··· EXTRACTED INFORMATION ···
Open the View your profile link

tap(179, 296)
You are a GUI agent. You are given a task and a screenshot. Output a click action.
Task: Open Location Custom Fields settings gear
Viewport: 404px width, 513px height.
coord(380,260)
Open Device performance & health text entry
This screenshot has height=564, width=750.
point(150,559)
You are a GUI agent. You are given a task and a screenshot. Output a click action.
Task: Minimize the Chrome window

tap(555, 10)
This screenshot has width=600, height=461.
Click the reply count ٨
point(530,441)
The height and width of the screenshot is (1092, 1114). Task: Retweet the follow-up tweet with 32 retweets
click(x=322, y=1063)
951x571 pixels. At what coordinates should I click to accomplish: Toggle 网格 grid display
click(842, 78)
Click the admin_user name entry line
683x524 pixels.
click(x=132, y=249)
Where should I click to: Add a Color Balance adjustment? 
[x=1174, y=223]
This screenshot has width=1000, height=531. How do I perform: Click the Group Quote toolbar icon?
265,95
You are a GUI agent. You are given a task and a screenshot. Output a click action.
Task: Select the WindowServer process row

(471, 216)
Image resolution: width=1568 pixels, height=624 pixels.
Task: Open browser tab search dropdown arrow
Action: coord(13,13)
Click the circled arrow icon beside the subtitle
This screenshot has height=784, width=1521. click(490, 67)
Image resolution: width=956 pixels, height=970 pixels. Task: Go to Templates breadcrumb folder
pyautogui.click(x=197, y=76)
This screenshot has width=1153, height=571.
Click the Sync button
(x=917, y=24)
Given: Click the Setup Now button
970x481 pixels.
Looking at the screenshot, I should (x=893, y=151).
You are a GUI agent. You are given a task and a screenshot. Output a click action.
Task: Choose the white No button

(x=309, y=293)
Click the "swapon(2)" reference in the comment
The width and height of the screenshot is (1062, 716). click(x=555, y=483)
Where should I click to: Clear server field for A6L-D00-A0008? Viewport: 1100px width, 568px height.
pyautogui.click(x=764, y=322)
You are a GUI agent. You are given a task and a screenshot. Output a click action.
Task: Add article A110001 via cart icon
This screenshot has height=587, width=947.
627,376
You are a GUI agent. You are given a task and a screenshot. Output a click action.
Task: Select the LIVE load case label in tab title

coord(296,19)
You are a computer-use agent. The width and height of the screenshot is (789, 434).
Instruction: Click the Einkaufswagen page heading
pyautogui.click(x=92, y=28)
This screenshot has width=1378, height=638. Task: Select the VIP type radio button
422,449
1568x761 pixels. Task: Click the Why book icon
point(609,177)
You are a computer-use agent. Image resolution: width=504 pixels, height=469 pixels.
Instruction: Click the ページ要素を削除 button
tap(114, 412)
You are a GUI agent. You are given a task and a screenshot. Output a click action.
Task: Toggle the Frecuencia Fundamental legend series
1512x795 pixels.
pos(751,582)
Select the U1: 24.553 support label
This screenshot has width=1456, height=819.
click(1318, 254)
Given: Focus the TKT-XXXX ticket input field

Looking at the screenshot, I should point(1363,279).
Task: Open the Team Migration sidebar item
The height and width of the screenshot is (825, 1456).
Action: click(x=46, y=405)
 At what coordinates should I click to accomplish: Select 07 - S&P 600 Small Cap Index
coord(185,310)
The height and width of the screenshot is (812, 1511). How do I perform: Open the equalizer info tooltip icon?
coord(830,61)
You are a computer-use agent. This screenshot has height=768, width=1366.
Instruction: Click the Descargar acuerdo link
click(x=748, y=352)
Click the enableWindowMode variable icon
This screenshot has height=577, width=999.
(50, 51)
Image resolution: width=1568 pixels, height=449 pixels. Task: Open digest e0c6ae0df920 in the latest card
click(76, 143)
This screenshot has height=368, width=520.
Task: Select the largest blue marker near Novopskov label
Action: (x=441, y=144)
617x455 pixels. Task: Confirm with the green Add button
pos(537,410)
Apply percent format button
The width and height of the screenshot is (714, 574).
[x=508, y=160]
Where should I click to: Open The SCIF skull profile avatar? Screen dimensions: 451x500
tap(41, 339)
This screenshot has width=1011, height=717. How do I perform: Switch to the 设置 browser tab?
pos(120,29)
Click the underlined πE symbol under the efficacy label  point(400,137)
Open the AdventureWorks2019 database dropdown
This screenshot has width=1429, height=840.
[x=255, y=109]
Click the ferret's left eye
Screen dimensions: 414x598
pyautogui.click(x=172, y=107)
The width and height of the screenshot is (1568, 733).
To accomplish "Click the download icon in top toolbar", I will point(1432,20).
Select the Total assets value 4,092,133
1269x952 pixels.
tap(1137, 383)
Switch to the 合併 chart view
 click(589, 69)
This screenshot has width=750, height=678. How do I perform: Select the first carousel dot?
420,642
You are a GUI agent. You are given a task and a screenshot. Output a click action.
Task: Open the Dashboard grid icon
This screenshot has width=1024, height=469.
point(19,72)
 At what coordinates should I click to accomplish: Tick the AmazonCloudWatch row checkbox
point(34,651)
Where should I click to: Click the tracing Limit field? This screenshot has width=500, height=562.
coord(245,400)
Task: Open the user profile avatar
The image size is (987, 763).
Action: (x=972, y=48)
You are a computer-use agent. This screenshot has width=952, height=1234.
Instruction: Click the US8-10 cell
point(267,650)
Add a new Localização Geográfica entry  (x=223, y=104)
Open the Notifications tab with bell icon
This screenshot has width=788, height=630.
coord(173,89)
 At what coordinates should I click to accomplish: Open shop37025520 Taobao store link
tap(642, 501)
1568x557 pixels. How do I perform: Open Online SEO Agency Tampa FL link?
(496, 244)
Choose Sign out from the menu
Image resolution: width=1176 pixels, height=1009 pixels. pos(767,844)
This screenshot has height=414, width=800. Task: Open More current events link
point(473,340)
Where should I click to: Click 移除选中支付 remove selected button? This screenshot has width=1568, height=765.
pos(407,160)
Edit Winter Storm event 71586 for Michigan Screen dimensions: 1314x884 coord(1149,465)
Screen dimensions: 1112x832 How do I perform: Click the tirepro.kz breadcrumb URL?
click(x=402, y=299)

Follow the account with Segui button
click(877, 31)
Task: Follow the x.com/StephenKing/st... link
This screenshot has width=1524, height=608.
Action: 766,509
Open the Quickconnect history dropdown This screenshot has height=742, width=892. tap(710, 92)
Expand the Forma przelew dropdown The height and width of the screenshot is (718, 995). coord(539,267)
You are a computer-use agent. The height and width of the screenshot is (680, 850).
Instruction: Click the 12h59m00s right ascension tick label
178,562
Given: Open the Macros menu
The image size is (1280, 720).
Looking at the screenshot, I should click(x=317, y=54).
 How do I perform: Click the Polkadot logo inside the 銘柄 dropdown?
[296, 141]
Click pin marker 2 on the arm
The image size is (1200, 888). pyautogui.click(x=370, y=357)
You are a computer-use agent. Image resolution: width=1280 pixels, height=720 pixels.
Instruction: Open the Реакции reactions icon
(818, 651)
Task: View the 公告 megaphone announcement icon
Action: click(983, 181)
···
TASK OBJECTIVE -> Look above for the line with "The width and height of the screenshot is (1568, 733)." and the line with "Given: Open the Macros menu". Write out those two lines and all the lines between them, exactly, and no others.

SOLVED PROBLEM ->
The width and height of the screenshot is (1568, 733).
To accomplish "Click the download icon in top toolbar", I will point(1432,20).
Select the Total assets value 4,092,133
1269x952 pixels.
tap(1137, 383)
Switch to the 合併 chart view
 click(589, 69)
This screenshot has width=750, height=678. How do I perform: Select the first carousel dot?
420,642
You are a GUI agent. You are given a task and a screenshot. Output a click action.
Task: Open the Dashboard grid icon
This screenshot has width=1024, height=469.
point(19,72)
 At what coordinates should I click to accomplish: Tick the AmazonCloudWatch row checkbox
point(34,651)
Where should I click to: Click the tracing Limit field? This screenshot has width=500, height=562.
coord(245,400)
Task: Open the user profile avatar
The image size is (987, 763).
Action: (x=972, y=48)
You are a computer-use agent. This screenshot has width=952, height=1234.
Instruction: Click the US8-10 cell
point(267,650)
Add a new Localização Geográfica entry  (x=223, y=104)
Open the Notifications tab with bell icon
This screenshot has width=788, height=630.
coord(173,89)
 At what coordinates should I click to accomplish: Open shop37025520 Taobao store link
tap(642, 501)
1568x557 pixels. How do I perform: Open Online SEO Agency Tampa FL link?
(496, 244)
Choose Sign out from the menu
Image resolution: width=1176 pixels, height=1009 pixels. pos(767,844)
This screenshot has height=414, width=800. Task: Open More current events link
point(473,340)
Where should I click to: Click 移除选中支付 remove selected button? This screenshot has width=1568, height=765.
pos(407,160)
Edit Winter Storm event 71586 for Michigan Screen dimensions: 1314x884 coord(1149,465)
Screen dimensions: 1112x832 How do I perform: Click the tirepro.kz breadcrumb URL?
click(x=402, y=299)

Follow the account with Segui button
click(877, 31)
Task: Follow the x.com/StephenKing/st... link
This screenshot has width=1524, height=608.
Action: 766,509
Open the Quickconnect history dropdown This screenshot has height=742, width=892. tap(710, 92)
Expand the Forma przelew dropdown The height and width of the screenshot is (718, 995). coord(539,267)
You are a computer-use agent. The height and width of the screenshot is (680, 850).
Instruction: Click the 12h59m00s right ascension tick label
178,562
Given: Open the Macros menu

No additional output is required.